TEXTE FOURNI =>
__________________________________________________

Ce samedi 28 mars, s'est tenu le e-congrès de la Société savante européenne de réanimation (ESICM), rassemblant en ligne des médecins des quatre coins du monde. Le Pr Alain Combes, chef du service de réanimation médicale à l’hôpital de la Pitié-Salpêtrière à Paris, y a évoqué la place de l'oxygénation extracorporelle par membrane (appelée ECMO) chez les patients Covid-19. Il revient également sur la situation en France et en Europe.
LE QUOTIDIEN : Quelle est la place de l'ECMO dans le cadre de l'infection Covid-19 ?
Pr ALAIN COMBES : L'ECMO est une technique d'assistance respiratoire extracorporelle que nous développons à la Pitié-Salpêtrière depuis près de 20 ans. Ses indications sont larges mais concernent toujours des patients avec un syndrome de détresse respiratoire aiguë (SDRA) très sévère pour lesquels toutes les autres approches ont échoué.
J'ai mené un essai randomisé qui a fait l'objet d'une publication dans le « New England Journal of Medicine » en 2018 et qui suggérait un bénéfice de l'ECMO pour les patients présentant un SDRA. Actuellement, nous évaluons l'intérêt de l'ECMO dans l'indication spécifique de l'infection Covid-19.
La prise en charge sous ECMO peut durer plusieurs semaines. Par exemple, pour les patients SDRA grippaux que l'on prend en charge tous les hivers, le recours à l'ECMO se fait sur deux, voire trois semaines en moyenne. Il est donc trop tôt pour avoir des résultats pour l'infection à SARS-CoV-2. En deux semaines, près de 100 patients Covid-19 ont été mis sous ECMO en Île-de-France. Parmi ceux que l'on pourra sauver, certains auront besoin de 1 mois de prise en charge. Un retour d'expérience devra être réalisé, mais le bilan ne pourra être fait que dans un certain temps. Nous avons toutefois eu le cas d'un patient avec une myocardite fulminante qui a pu être sevré en quelques jours, après que son cœur s'est arrêté 24 heures.
Une base de données de réanimation est par ailleurs en train d'être constituée, avec un volet spécifique pour le recueil des caractéristiques de tous les malades Covid-19.

__________________________________________________

DONNÉES FOURNIES =>
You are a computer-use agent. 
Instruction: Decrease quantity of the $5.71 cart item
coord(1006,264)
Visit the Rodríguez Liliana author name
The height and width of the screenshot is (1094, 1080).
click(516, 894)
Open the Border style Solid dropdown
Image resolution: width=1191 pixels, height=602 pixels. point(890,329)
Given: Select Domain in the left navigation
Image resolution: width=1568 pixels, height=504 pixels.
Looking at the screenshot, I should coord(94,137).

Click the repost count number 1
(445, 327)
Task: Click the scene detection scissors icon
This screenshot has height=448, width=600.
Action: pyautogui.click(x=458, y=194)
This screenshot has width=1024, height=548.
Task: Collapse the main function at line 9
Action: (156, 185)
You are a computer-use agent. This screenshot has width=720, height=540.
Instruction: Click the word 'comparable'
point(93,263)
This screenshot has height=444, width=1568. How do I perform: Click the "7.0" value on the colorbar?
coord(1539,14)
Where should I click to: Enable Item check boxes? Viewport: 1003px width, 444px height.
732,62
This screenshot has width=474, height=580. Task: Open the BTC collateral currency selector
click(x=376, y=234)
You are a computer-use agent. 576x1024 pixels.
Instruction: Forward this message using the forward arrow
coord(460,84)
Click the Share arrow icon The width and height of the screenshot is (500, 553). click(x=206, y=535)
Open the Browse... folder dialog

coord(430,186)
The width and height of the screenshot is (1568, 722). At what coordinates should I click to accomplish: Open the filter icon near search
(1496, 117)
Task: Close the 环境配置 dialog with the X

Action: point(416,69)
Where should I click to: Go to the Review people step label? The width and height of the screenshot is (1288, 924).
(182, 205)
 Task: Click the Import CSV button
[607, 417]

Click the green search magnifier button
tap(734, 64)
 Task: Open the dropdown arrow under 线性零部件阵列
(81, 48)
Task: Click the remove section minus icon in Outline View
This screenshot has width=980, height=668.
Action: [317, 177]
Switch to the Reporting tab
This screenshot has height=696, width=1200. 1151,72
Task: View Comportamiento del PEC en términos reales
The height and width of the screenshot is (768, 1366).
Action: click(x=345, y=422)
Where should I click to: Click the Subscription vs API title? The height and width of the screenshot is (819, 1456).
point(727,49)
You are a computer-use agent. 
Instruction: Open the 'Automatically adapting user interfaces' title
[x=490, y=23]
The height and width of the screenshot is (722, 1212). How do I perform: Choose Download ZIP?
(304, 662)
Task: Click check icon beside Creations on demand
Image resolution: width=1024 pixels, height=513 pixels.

__________________________________________________

MISE EN PRATIQUE =>
1. Pour chaque affirmation, dites si elle est conforme à l'entretien sur l'ECMO. Répondez par oui ou non et citez mot pour mot le passage qui le montre.
(a) L'ECMO est développée à la Pitié-Salpêtrière depuis près de 20 ans.
(b) En deux semaines, environ 100 patients Covid-19 ont été mis sous ECMO en Île-de-France.
(c) Les résultats de l'ECMO pour l'infection à SARS-CoV-2 sont déjà connus.
2. Recopiez le passage de l'entretien sur l'ECMO qui commence par les mots « Ce samedi 28 » et se termine par « et en Europe. ».

CORRIGÉS =>
1.
(a) Oui : « nous développons à la Pitié-Salpêtrière depuis près de 20 ans ».
(b) Oui : « En deux semaines, près de 100 patients Covid-19 ont été mis sous ECMO en Île-de-France ».
(c) Non : « Il est donc trop tôt pour avoir des résultats pour l'infection à SARS-CoV-2 ».

2.
Ce samedi 28 mars, s'est tenu le e-congrès de la Société savante européenne de réanimation (ESICM), rassemblant en ligne des médecins des quatre coins du monde. Le Pr Alain Combes, chef du service de réanimation médicale à l’hôpital de la Pitié-Salpêtrière à Paris, y a évoqué la place de l'oxygénation extracorporelle par membrane (appelée ECMO) chez les patients Covid-19. Il revient également sur la situation en France et en Europe.